Cregit is the tool used to produce the per-token view: https://github.com/cregit/cregit
I encountered Cregit recently while doing some "code history spelunking/archaeology" and thought it seemed pretty nifty.
Decided to share the link as there have been a couple of recent HN threads which included discussion about the poor granularity of line-based git "blame" functionality.
The most recent kernel version on the site is v6.13: https://cregit.linuxsources.org/code/6.13/
Unfortunately, the tool itself seems not to be under active development, the most recently modified branch is from 2 years ago & the main branch was last modified 6 years ago: https://github.com/cregit/cregit/tree/newinter
follower|11 months ago
Unfortunately the direct line-number link above doesn't seem to provide the same view as manually choosing "squash_the_stupid_serial_number(...)" rather than "Overall" in the selection/option menu accessible via the page link: https://cregit.linuxsources.org/code/6.13/arch/x86/kernel/cp...

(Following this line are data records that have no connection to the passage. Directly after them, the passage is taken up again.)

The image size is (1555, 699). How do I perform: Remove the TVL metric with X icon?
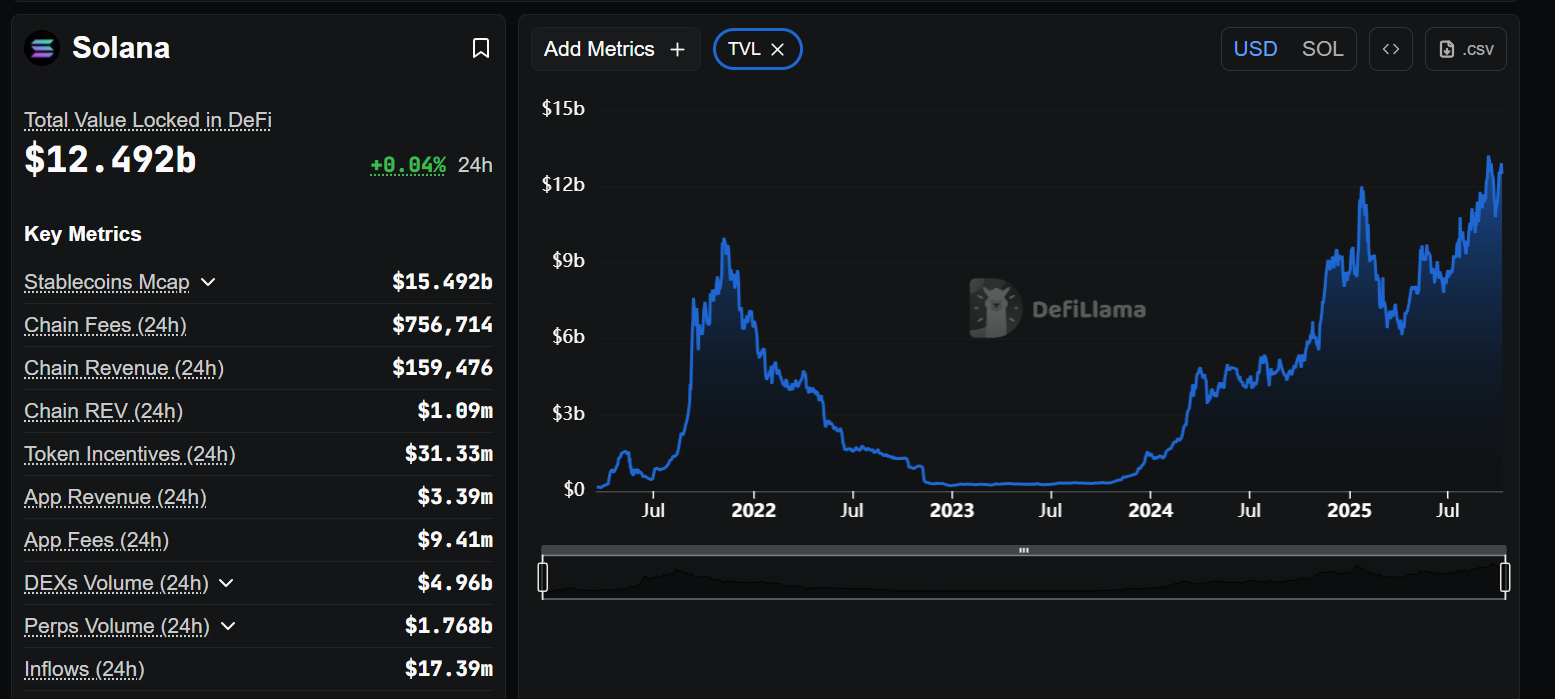[778, 49]
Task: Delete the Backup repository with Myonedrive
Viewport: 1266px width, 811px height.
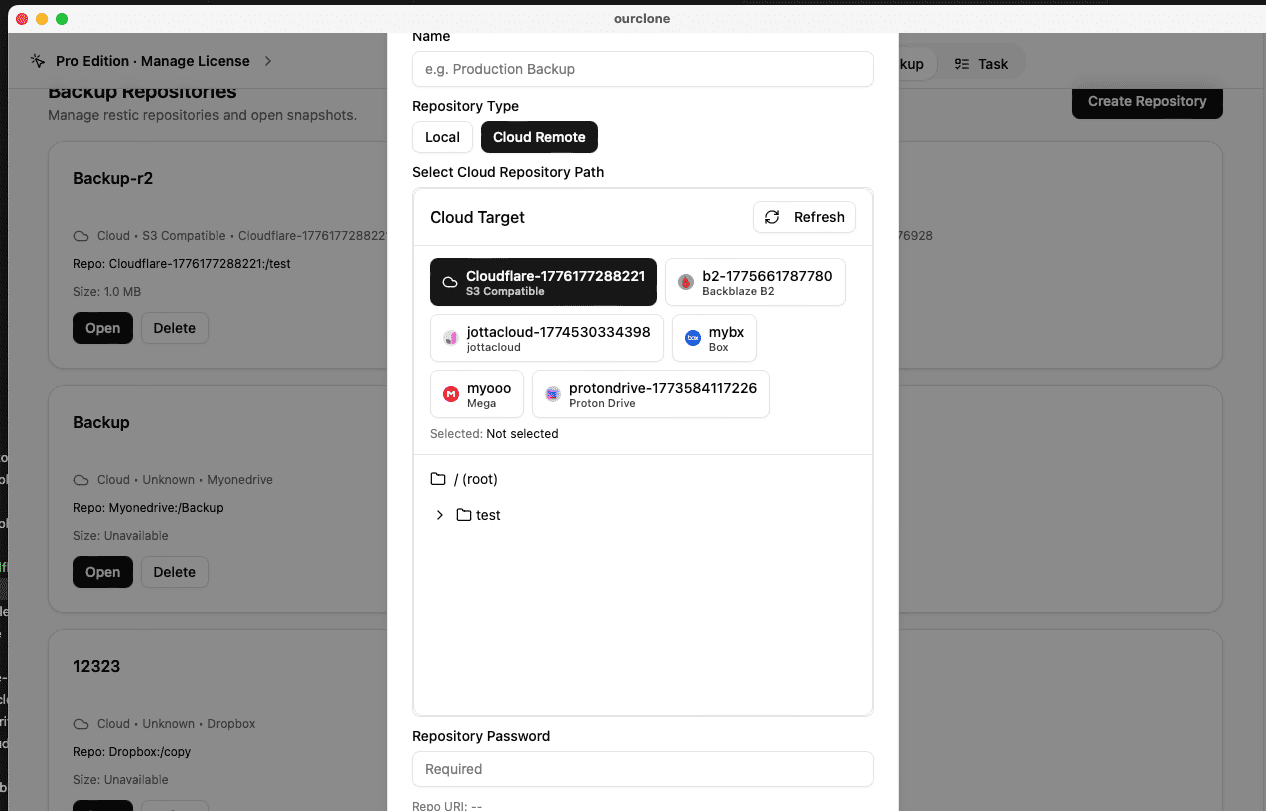Action: [x=175, y=572]
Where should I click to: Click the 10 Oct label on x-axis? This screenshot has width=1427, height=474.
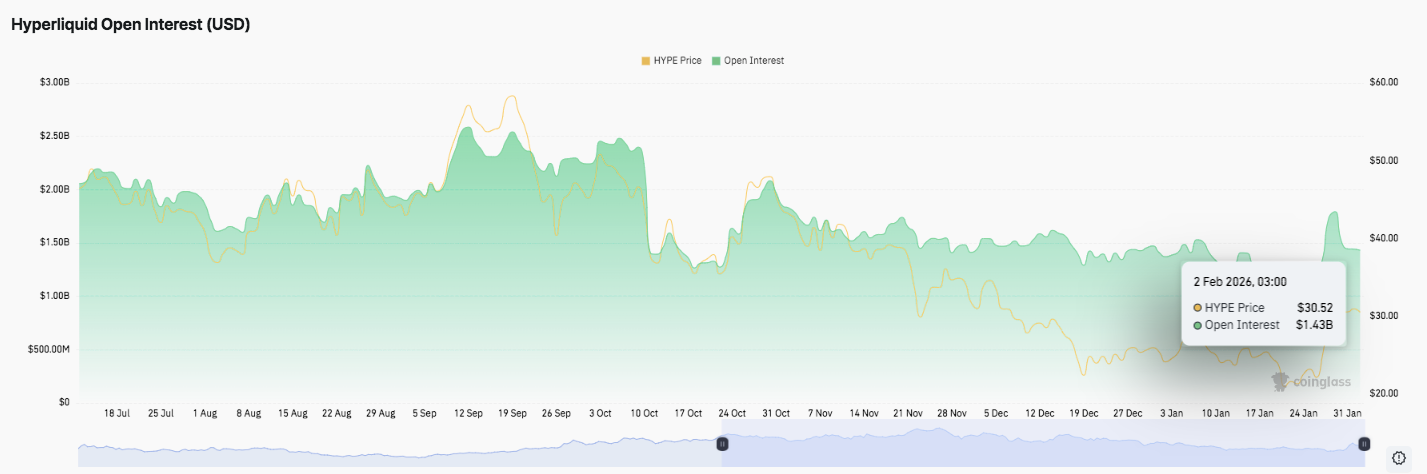click(x=644, y=413)
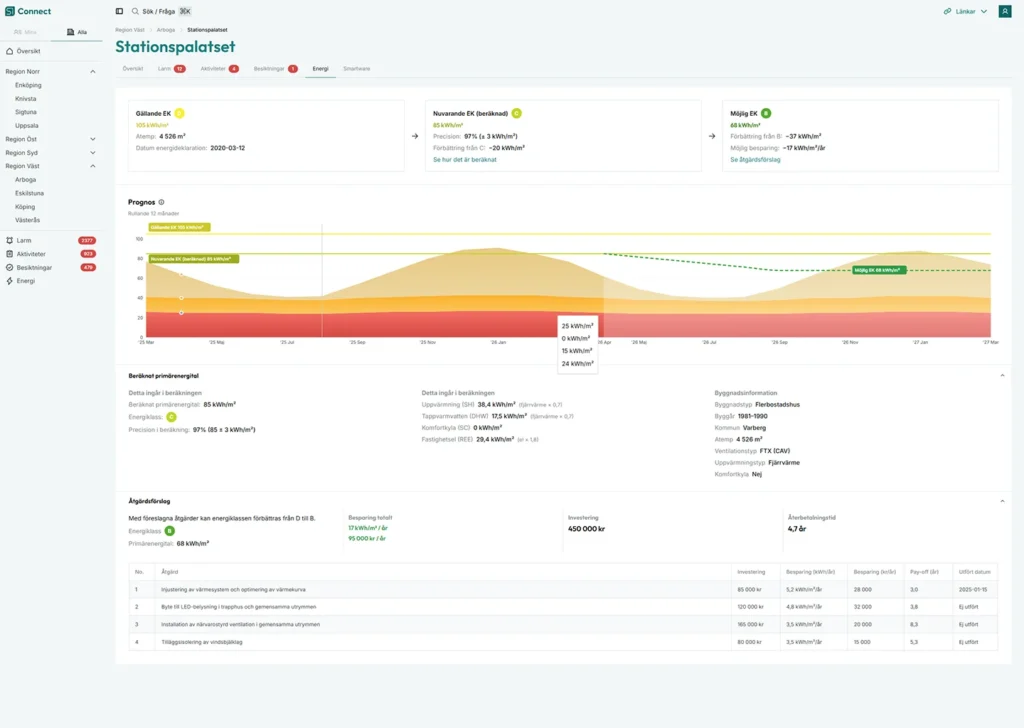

(Apparently the only code directly from Linus' original commit for that function is `, lo, hi`. :) And, unfortunately, being from the pre-git era, it is lacking any sort of informative commit message...)
Also, as the documentation mentions the token-tracing isn't perfect, e.g. the `squash_the_stupid_serial_number` name did actually exist before the cregited commit: https://github.com/torvalds/linux/commit/0a488a53d7ca46ac638...
(Perhaps this could be related to there being multiple function implementations selected via #ifdef?)
zvr|11 months ago
My personal use case was when trying to decide origin of some code. Instead of getting who touched "something on the line" (which might be a comment after the code), you really get where each piece is coming from.